Fourthly, I sincerely hold that the doctrine of faith was handed down to us from the apostles through the orthodox Fathers in exactly the same meaning and always in the same purport. Therefore, I entirely reject the heretical' misrepresentation that dogmas evolve and change from one meaning to another different from the one which the Church held previously. . . .


Finally, I declare that I am completely opposed to the error of the modernists who hold that there is nothing divine in sacred tradition; or what is far worse, say that there is, but in a pantheistic sense, with the result that there would remain nothing but this plain simple fact-one to be put on a par with the ordinary facts of history-the fact, namely, that a group of men by their own labor, skill, and talent have continued through subsequent ages a school begun by Christ and his apostles. I firmly hold, then, and shall hold to my dying breath the belief of the Fathers in the charism of truth, which certainly is, was, and always will be in the succession of the episcopacy from the apostles.
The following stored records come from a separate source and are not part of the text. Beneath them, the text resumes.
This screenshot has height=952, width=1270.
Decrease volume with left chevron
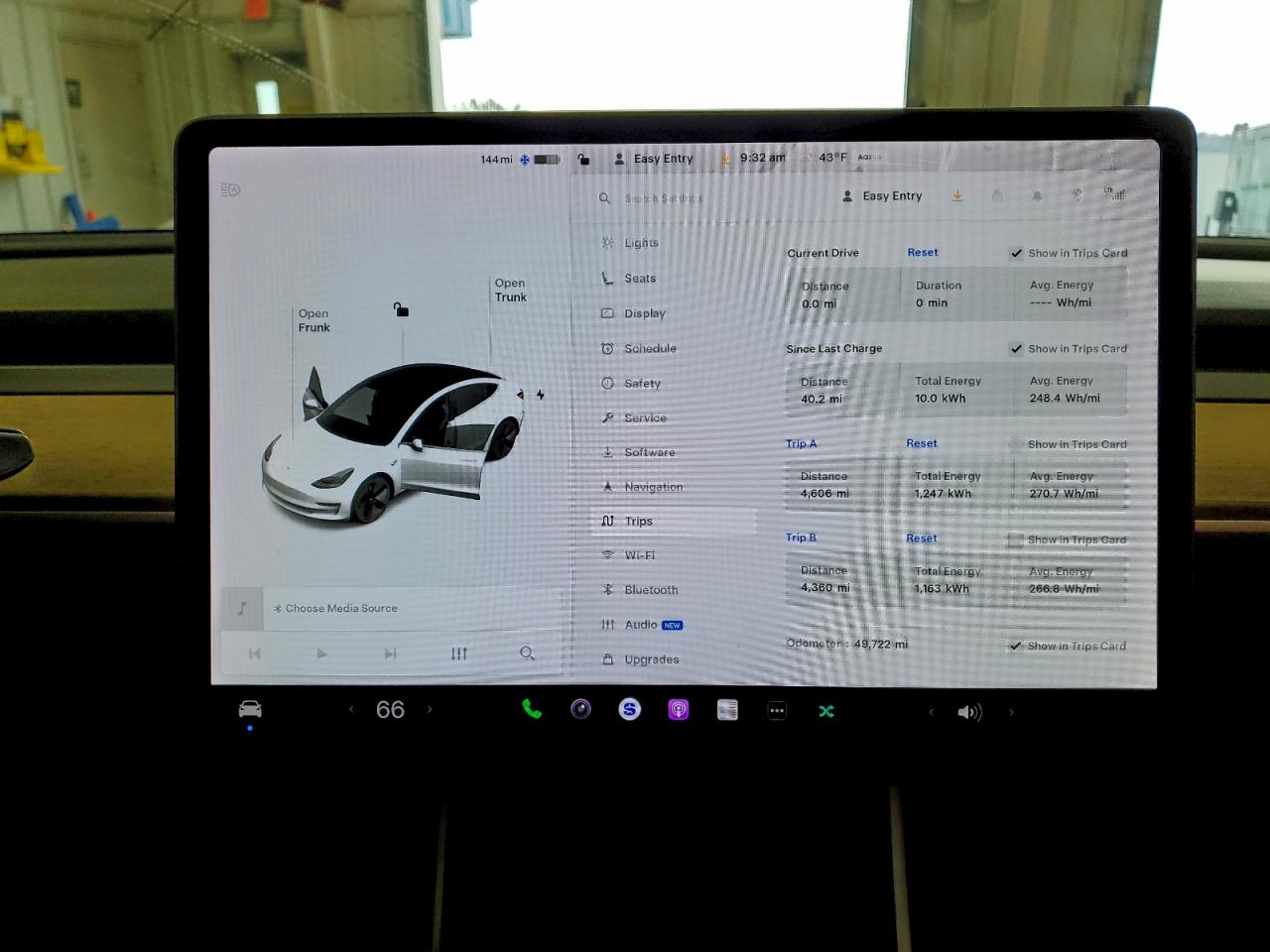931,712
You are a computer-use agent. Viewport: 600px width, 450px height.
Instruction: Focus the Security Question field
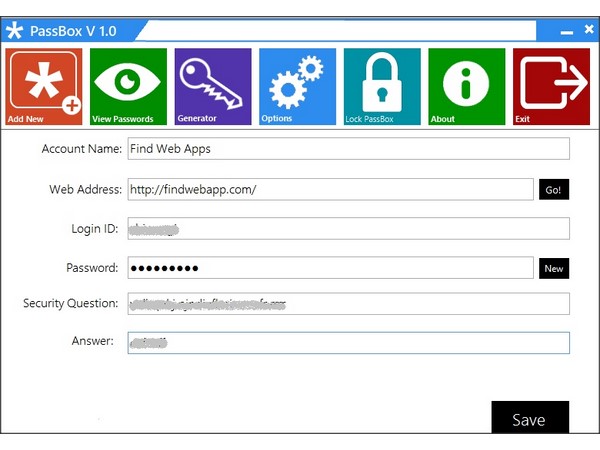[348, 304]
The purpose of this is, then, not that dogma may be tailored according to what seems better and more suited to the culture of each age; rather, that the absolute and immutable truth preached by the apostles from the beginning may never be believed to be different, may never be understood in any other way.

I promise that I shall keep all these articles faithfully, entirely, and sincerely, and guard them inviolate, in no way deviating from them in teaching or in any way in word or in writing. Thus I promise, this I swear, so help me God. (The Oath Against Modernism, September 1, 1910.)